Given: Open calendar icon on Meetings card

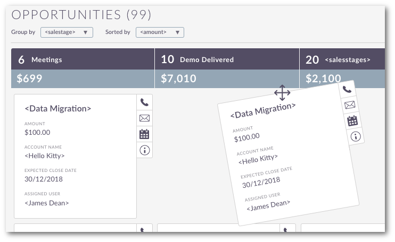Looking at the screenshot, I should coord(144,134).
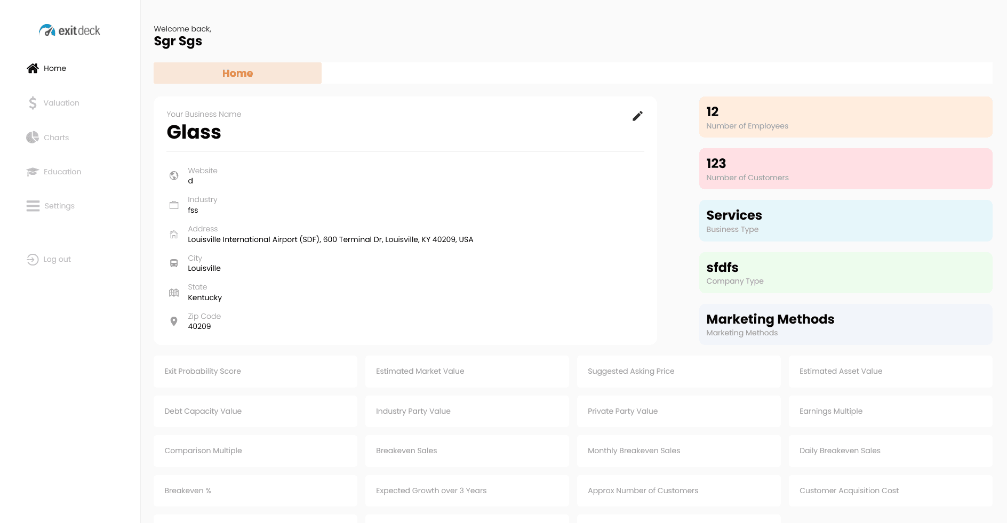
...
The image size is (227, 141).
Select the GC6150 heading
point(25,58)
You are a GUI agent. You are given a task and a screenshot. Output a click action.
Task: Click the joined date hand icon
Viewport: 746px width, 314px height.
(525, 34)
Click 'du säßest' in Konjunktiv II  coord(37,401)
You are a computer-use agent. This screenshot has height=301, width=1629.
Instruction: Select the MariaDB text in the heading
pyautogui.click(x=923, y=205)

### TASK INSTRUCTIONS
In the listing above, locate each line with "agent" and copy it.

### SOLVED EXERCISE
You are a GUI agent. You are given a task and a screenshot. Output a click action.
You are a computer-use agent. This screenshot has height=301, width=1629.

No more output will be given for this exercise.